Reading. I am reading loads, my tbr pile is a meter high, I don’t always read novels because I love the format of a short story and I’ve given audio books a try too. I don’t usually enjoy them but being sprawled out on the sofa listening to a book is a new luxury for me. At the moment I’m listening to The Dutch House by Ann Prachett, read by Tom Hanks and it’s glorious. I’ve got a copy of the book too so I’ll read it after I’ve finished listening to it. This interview with Ann is the best, I listened to it on my state sanctioned walk. For the first time ever I brought an interiors book recommended by a youtuber! I know, whats wrong with me!! Maison: Parisian Chic at Home is old (which means you can get a used copy super cheap) but it is so good, especially when you want to redecorate and need to save up for new flooring and new curtains – nothing about beautiful big windows is cheap but oh how I love them. Our old house had horrible dark rooms and I was miserable every day we lived there. I don’t want to re do our living room bit by bit, it needs doing in one hit so active saving is in motion. I’ve not got a copy yet but I’ll be getting The Vanishing Half by Brit Bennett when my bookshop gets a new delivery, I’m looking forward to this read. I have this new world emerging where it is possible to read and write and work along side it all and its a world I can get used to!
Not commuting. I do not miss taking the train, the tube or the bus. Not one little bit. I miss people. I really miss the smile of a stranger, faces being covered is so horrible, not seeing laughter lines as is really hard and so sad, but do I miss the 8.15 am to Liverpool Street, hell no. I am loving being able to get up at 8.00 am and have a slow and intentional start to my day. I look out the window, tend to my house plants, have a cup of tea and all at a slow leisurely pace – it’s bliss.

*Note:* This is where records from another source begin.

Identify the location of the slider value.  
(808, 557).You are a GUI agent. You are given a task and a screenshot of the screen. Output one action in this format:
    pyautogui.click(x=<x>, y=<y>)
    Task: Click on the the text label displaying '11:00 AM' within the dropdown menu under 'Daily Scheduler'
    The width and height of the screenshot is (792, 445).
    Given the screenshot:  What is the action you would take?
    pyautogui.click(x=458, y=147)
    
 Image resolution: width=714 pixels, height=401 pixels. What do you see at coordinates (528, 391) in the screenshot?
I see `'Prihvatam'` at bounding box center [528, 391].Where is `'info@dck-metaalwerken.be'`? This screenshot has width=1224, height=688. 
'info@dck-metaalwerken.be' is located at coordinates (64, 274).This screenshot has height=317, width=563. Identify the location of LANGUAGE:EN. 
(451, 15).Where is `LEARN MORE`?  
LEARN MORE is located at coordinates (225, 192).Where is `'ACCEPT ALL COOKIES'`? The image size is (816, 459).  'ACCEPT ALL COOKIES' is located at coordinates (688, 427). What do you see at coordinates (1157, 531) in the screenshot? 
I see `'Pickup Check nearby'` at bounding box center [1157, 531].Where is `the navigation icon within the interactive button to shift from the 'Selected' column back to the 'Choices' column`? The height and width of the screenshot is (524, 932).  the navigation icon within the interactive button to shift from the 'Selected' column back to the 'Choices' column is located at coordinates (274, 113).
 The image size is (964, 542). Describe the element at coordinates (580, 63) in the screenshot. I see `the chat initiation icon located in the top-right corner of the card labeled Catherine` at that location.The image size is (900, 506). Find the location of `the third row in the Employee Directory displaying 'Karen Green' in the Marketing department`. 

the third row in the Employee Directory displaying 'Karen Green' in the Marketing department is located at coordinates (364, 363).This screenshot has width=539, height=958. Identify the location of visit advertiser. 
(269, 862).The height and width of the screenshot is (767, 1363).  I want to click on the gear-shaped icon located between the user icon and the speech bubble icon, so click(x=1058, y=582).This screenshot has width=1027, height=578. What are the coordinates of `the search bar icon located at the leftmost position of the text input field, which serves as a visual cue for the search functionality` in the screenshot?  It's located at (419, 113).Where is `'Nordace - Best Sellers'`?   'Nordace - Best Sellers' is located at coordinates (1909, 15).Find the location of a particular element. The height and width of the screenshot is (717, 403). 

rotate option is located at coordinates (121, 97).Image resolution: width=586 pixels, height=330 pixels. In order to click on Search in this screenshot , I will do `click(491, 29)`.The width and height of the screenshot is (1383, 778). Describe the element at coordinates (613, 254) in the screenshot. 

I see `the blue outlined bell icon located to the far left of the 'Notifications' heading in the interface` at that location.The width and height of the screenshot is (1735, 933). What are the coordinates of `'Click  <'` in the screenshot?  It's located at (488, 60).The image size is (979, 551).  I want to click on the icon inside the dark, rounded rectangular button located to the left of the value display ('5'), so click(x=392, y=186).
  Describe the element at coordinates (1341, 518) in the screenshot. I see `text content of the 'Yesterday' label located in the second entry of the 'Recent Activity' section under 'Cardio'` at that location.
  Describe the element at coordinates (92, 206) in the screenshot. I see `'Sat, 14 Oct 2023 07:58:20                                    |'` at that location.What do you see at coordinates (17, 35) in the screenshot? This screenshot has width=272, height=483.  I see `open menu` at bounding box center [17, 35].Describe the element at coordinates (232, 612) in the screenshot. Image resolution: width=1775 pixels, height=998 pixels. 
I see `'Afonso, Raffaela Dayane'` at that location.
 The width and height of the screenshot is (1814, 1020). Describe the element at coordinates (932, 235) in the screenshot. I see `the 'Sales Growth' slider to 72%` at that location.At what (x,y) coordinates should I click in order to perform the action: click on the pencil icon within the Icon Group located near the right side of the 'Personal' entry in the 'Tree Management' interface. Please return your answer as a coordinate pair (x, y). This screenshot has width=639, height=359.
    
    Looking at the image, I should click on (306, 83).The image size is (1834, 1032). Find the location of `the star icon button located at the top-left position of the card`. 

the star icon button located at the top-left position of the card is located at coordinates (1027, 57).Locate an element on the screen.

Online yoga. I’m sad it has taken a global pandemic for my first yoga teacher who made me love yoga to take her practice online, but oh boy am I happy that she did. I set up my space, I burn some oils and I go to yoga in my living room. I’m hoping that as we merge into life with Covid-19 as threat to our health and well-being that my weekly online class remains because this is something I really want to keep. I’m not sure how I have survived life in general without hearing and seeing Hayley from my yoga mat. When I’m rich I’m we’re going on a yoga retreat to Tanzania so we can do yoga with giraffes.
So life in lockdown has not been all bad. Even though I’ve not made a single loaf of sourdough bread I have enjoyed my walks, reading, writing and living a slower more intentional life and this way of living is for me a keeper.